### YOUR GOAL
Find and copy the lines in the records beneath this task that contain the word "computer".
········
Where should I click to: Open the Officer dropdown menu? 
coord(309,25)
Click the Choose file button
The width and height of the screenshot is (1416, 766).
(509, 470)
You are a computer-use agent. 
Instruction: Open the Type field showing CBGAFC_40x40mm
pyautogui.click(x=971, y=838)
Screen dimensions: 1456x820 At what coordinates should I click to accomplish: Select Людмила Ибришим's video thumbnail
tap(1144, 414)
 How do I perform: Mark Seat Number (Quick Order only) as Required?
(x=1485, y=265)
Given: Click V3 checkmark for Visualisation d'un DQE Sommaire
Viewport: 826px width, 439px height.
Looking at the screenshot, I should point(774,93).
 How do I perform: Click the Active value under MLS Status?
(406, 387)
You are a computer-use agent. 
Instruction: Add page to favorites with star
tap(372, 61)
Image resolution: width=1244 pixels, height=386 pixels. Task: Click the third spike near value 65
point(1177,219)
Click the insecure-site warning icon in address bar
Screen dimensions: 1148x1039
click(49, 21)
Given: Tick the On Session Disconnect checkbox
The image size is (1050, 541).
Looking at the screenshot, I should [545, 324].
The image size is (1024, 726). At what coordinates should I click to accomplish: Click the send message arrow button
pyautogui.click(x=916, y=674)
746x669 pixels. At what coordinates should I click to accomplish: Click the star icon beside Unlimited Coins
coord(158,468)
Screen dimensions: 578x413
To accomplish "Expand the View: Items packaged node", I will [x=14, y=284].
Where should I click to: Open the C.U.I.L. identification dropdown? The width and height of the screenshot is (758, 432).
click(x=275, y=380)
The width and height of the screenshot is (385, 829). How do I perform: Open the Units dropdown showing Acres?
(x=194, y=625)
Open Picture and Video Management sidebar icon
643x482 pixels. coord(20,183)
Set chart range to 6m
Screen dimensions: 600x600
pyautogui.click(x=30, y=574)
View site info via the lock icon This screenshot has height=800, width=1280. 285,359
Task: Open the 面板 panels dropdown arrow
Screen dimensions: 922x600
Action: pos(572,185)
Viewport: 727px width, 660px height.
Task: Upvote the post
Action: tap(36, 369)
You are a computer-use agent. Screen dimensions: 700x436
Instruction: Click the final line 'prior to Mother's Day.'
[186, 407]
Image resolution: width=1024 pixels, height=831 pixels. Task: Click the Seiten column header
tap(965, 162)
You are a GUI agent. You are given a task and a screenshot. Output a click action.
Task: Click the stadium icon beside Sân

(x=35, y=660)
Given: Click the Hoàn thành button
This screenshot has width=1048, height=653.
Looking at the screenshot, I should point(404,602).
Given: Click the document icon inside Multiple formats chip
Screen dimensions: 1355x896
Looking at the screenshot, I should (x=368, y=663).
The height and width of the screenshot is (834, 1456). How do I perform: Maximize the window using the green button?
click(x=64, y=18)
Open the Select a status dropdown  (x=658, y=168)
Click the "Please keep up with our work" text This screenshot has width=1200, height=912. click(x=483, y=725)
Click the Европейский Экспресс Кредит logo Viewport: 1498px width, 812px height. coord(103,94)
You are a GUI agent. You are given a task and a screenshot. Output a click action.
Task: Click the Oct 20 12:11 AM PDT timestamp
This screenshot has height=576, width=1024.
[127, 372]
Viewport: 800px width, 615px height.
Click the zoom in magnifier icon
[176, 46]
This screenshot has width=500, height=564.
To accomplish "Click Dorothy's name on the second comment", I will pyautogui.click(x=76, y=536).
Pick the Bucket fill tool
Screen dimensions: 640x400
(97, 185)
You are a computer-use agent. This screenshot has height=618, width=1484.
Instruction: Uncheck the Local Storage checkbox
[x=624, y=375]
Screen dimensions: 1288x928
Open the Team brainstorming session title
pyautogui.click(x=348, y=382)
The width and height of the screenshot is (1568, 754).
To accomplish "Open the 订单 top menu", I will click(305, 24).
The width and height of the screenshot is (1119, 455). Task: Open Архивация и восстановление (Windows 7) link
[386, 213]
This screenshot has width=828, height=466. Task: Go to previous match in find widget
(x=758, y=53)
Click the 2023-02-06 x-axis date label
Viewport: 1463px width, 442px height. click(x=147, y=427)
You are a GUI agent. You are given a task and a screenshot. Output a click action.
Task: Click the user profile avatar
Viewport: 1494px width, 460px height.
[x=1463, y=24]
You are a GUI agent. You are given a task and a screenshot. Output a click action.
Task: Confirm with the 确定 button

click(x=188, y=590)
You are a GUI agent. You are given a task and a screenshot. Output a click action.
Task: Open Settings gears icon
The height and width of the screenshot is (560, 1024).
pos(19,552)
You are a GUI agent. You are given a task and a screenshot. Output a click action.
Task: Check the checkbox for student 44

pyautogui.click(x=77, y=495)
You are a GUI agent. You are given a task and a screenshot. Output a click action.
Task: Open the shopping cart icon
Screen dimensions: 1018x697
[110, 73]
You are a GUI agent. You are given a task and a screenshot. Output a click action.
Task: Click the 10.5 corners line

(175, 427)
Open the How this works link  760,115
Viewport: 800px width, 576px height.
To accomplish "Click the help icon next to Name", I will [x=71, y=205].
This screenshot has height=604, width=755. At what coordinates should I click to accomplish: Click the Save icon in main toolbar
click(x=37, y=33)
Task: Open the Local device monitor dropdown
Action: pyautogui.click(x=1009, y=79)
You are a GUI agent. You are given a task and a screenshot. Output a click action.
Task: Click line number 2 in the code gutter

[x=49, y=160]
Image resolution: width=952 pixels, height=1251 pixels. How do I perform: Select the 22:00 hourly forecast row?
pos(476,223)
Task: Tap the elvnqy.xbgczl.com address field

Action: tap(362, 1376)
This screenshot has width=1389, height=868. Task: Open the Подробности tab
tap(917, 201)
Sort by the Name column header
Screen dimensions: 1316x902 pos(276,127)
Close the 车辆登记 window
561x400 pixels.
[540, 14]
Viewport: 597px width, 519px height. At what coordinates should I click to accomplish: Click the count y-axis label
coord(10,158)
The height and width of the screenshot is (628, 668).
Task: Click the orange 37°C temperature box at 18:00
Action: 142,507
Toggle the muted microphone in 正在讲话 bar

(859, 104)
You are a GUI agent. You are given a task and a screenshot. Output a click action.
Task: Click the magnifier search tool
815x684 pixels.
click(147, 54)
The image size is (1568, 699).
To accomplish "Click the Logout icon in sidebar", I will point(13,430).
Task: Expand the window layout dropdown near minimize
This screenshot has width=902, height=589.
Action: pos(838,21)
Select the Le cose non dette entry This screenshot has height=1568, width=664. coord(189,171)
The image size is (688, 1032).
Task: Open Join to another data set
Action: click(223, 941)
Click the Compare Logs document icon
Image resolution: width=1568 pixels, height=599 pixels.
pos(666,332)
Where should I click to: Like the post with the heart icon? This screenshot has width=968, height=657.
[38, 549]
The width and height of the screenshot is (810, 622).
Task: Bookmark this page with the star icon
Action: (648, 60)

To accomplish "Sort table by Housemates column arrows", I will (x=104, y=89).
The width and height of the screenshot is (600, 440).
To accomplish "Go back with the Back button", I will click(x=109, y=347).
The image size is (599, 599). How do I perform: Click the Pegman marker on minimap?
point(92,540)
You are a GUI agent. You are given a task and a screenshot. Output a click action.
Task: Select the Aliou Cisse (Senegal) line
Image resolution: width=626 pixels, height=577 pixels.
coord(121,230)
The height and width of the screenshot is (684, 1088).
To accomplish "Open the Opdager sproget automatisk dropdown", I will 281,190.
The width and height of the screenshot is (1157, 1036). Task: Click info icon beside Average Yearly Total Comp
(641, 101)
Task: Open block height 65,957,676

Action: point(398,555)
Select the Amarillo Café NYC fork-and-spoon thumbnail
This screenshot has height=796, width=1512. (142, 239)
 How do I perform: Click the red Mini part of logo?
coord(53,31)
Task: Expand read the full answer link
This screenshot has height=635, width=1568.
········
### ANSWER SPACE
You are a computer-use agent. 
You are a computer-use agent. 
You are a computer-use agent. Screen dimensions: 700x436
You are a computer-use agent. This screenshot has height=618, width=1484.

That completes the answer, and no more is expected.